Political Deadlock Persists in Israel

Preliminary results from Israel’s fourth election indicate that the current Prime Minister, Benjamin Netanyahu, may not be able to assemble a coalition that would enable him to stay in power.

Benjamin Netanyahu

A surprise amid the results involved the smaller of two Arab parties gaining enough votes to be granted four seats in the new Knesset. What is, perhaps, even more surprising is that the Raam party might be prepared to join a government led by Netanyahu, despite his firm right-wing stance.

The Prime Minister put the success of Israel’s world-leading vaccination programme at the centre of his election campaign but has been criticised for mistakes early in the pandemic. He is also under pressure for refusing to step down after being indicted on three separate charges of fraud, breach of trust and bribery.

When the Election Commission announced the final count on Thursday, Netanyahu’s Likud party and their allies have only won 52 seats in Knesset, 9 seats short of a majority. And another right-wing party led by his former ally, Naftali Bennett, only won 7 seats. So, even if they join the other Likud allies, they would still fall short of a majority.

▶ [Work request A]: According to the article on Israel's political deadlock, how many seats did Netanyahu's Likud party and their allies win in the Knesset?
▶ [Work request B]: Resume the article on Israel's political deadlock after its last sentence and continue it.

▶ [Given data]:

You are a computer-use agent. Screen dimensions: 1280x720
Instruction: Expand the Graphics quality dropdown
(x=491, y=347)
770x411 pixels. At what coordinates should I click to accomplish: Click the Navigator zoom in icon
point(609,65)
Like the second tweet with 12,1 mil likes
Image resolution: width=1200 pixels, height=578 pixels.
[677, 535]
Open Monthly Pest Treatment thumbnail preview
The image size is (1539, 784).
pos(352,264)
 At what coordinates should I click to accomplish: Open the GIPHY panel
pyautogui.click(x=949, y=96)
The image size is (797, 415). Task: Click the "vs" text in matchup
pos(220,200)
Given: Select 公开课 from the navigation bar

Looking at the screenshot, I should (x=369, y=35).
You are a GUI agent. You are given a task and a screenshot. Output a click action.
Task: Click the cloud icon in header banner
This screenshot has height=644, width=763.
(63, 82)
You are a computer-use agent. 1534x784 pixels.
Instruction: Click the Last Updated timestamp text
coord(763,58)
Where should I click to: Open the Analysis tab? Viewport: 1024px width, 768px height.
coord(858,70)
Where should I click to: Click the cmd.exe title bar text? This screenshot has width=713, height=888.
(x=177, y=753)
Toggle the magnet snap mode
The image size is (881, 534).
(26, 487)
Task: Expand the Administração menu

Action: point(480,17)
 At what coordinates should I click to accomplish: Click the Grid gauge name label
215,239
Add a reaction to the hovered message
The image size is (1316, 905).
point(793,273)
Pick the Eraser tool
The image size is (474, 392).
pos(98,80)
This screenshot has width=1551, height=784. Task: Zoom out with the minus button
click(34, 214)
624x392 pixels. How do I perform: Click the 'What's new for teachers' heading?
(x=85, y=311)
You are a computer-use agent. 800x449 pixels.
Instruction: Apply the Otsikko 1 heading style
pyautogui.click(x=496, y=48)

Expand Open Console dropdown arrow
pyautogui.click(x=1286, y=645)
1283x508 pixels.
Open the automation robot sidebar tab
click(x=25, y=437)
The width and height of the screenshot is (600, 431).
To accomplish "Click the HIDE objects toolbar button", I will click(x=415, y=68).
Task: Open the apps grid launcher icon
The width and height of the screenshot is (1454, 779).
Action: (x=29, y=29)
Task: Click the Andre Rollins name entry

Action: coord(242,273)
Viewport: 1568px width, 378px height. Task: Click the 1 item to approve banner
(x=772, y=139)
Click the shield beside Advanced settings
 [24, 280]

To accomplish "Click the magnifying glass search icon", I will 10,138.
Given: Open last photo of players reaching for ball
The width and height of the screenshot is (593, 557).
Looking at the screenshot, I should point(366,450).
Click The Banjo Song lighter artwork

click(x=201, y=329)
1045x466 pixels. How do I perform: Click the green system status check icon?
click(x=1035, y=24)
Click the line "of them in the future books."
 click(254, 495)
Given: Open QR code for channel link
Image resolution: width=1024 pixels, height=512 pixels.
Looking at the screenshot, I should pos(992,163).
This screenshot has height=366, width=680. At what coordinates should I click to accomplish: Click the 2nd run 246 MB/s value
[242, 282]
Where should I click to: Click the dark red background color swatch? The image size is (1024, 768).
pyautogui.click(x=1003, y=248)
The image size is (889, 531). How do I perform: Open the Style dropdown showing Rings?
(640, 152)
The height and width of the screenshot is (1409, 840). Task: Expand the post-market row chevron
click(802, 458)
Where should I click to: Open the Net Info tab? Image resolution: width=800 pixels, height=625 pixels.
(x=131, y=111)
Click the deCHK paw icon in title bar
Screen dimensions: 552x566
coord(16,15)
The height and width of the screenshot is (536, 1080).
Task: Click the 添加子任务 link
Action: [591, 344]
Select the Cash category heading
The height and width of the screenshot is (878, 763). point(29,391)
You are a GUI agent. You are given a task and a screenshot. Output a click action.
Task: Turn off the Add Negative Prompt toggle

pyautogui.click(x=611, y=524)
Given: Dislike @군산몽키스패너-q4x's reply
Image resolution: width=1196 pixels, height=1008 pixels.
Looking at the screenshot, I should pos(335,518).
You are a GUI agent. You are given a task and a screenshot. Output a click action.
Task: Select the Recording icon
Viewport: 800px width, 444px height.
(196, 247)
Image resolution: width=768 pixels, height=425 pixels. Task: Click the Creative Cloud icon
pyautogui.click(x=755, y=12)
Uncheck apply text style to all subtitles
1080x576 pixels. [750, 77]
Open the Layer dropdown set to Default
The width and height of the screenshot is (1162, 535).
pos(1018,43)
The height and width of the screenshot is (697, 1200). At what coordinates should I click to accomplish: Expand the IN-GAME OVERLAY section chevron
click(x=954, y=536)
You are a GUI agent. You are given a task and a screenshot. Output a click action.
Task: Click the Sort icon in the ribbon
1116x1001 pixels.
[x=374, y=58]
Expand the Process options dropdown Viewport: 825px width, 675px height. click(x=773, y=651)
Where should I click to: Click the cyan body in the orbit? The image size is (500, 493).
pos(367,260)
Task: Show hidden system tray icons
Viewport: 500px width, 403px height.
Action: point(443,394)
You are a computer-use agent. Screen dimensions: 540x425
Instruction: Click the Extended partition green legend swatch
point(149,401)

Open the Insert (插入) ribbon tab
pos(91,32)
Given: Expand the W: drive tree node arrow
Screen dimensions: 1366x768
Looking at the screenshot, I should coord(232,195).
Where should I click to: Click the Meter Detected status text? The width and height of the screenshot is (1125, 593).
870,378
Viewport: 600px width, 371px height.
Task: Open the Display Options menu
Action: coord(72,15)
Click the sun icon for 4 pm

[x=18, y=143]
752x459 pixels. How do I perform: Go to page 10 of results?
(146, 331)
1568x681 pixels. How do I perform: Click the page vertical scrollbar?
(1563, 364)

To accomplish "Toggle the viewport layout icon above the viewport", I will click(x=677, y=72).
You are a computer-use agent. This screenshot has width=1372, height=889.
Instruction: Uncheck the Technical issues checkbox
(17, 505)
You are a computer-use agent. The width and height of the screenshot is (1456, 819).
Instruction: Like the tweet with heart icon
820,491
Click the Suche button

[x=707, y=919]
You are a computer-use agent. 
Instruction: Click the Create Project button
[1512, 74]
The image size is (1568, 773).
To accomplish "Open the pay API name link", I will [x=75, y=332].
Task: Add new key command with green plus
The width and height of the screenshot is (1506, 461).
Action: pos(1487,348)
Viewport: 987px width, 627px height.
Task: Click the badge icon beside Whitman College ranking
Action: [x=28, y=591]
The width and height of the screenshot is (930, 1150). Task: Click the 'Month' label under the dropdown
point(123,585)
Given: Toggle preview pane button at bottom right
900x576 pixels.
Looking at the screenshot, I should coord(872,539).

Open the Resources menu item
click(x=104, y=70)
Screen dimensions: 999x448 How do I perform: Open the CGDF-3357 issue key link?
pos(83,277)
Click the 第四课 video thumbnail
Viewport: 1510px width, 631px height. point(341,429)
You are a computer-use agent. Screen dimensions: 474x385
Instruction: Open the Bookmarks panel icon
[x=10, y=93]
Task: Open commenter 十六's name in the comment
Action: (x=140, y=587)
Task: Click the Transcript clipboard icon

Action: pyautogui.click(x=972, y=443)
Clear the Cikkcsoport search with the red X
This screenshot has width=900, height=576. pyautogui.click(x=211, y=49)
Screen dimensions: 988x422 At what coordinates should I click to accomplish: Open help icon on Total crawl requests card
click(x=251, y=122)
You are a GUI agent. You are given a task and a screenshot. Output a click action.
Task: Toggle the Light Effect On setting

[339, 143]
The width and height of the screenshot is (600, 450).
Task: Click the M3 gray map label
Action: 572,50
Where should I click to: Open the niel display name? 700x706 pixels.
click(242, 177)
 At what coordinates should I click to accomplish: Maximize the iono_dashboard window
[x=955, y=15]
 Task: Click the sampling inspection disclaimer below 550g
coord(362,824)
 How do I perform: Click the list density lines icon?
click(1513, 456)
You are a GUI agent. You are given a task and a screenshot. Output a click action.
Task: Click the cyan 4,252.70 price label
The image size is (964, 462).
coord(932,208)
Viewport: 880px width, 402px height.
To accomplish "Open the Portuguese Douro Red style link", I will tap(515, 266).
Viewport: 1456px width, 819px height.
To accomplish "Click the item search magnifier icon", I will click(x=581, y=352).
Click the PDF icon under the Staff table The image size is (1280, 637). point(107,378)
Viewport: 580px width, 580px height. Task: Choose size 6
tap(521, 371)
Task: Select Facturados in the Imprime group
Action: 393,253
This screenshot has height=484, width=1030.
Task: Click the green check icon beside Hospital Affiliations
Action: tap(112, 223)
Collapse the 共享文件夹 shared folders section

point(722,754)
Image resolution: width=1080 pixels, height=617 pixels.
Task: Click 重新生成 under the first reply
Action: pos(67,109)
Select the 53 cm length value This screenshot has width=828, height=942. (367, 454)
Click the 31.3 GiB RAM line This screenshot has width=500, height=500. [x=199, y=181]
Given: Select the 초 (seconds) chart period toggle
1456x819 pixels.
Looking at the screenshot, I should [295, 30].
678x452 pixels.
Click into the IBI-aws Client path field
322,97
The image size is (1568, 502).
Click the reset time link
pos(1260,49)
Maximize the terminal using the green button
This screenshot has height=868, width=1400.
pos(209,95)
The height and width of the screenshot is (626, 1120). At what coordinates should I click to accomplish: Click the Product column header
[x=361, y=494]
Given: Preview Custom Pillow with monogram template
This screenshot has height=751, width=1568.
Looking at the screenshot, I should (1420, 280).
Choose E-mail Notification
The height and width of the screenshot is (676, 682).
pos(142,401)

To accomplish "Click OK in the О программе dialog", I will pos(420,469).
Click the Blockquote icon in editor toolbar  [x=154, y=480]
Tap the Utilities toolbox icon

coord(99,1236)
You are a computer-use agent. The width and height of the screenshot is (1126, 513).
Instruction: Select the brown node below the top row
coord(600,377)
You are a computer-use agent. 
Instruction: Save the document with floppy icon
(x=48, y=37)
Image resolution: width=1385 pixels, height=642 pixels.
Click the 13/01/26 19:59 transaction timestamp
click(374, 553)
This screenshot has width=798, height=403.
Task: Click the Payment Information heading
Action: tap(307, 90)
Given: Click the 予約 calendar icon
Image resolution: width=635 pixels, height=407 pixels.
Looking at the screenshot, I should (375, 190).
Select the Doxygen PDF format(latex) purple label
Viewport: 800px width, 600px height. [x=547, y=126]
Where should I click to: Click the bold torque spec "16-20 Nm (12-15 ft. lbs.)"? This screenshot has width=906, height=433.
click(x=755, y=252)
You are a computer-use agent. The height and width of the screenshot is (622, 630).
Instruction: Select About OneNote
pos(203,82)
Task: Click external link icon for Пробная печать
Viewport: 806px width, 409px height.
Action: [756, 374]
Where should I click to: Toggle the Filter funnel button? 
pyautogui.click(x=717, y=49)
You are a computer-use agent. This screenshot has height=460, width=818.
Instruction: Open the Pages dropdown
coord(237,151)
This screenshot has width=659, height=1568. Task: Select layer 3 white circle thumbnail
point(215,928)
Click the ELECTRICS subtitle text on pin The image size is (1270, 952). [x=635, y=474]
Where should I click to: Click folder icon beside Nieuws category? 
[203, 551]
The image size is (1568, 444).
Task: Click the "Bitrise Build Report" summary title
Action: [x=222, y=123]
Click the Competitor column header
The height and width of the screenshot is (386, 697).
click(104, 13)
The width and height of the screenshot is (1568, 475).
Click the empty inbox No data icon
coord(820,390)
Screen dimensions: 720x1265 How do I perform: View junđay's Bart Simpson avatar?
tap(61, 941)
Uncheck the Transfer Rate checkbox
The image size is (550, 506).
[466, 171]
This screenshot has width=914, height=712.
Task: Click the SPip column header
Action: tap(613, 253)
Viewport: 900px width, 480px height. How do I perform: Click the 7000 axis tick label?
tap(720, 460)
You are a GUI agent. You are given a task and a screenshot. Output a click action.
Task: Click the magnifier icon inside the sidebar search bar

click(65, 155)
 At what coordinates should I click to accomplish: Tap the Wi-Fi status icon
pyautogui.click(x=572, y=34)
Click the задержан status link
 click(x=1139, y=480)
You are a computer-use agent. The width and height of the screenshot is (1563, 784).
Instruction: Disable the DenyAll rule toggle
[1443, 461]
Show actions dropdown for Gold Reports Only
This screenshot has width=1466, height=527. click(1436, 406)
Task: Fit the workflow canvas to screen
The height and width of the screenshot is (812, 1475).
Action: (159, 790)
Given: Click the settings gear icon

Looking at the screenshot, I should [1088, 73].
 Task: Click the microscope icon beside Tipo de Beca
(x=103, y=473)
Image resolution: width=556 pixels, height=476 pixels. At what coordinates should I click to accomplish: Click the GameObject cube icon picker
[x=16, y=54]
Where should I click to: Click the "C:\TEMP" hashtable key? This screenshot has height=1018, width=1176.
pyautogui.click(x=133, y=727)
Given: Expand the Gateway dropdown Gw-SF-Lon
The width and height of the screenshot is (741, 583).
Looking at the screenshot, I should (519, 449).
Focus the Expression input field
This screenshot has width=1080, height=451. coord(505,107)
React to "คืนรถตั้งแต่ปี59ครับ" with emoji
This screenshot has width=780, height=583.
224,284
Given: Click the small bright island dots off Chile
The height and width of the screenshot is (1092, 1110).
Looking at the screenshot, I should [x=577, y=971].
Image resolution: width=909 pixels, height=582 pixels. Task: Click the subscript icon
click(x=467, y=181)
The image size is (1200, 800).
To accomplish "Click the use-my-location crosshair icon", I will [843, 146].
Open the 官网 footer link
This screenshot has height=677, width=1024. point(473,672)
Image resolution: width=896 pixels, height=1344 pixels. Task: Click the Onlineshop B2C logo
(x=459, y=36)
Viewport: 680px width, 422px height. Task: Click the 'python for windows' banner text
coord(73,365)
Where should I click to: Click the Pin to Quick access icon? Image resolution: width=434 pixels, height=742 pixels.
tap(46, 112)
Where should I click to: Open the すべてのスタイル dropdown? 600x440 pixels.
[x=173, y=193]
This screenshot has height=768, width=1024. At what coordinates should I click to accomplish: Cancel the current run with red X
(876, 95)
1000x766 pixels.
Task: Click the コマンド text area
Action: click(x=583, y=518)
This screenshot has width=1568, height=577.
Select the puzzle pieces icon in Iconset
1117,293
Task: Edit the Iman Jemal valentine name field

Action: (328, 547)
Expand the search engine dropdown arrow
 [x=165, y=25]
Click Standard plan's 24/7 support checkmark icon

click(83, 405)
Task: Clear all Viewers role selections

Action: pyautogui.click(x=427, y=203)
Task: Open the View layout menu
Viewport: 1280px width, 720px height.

▶ [Expected output A]: They won 52 seats, 9 short of a majority.

▶ [Expected output B]:
There will be some days of delay now until Israel’s President, Reuven Rivlin, invites one of the party leaders to attempt to form a governing coalition.

Some of them have already started discussions about possible coalitions, e.g. Yesh Atid chairman Yair Lapid and Yisrael Beytenu leader Avigdor Liberman; but currently there are no obvious routes to success. So, they agreed to stay in touch, as will many of Israel’s politicians.

7th April is the deadline for Reuven Rivlin to invite a party leader to form the next government. That leader will then have 28 days to do so. But this could be a long process with much uncertainty and frustration along the way.

The central question of Israeli politics currently is whether people want Benjamin Netanyahu to continue as Prime Minister. The answer may be slow coming.